BRIEF => Your job is to set down the stretch of entries that opens with the line containing "At what coordinates" and closes with the line containing "685x457 pixels.". Keep both end lines, copy each exactly, and add nothing.

**** INPUT DATA

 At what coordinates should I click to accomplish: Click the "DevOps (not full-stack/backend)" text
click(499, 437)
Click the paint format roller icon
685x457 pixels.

********
**** INPUT DATA

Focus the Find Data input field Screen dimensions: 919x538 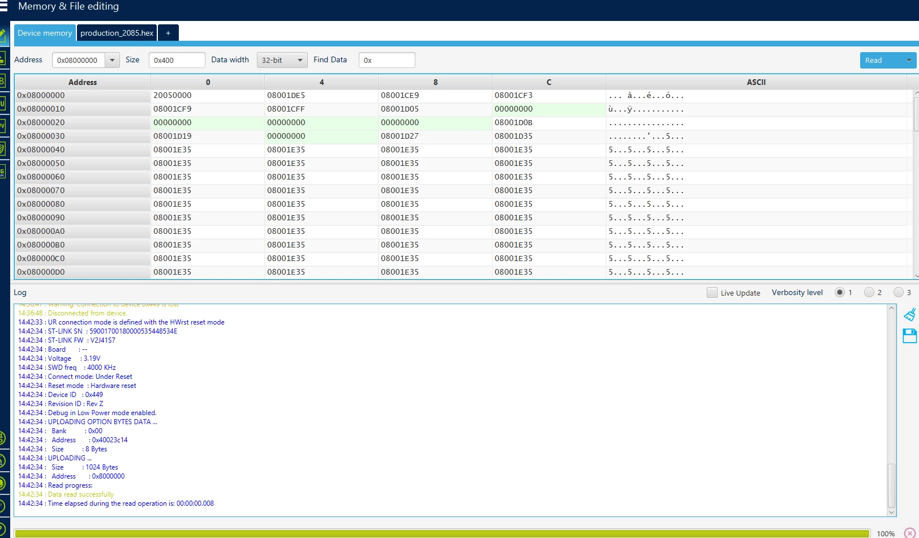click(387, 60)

********

ANSWER TO THE PROBLEM =>
 At what coordinates should I click to accomplish: Click the "DevOps (not full-stack/backend)" text
click(499, 437)
Click the paint format roller icon
685x457 pixels.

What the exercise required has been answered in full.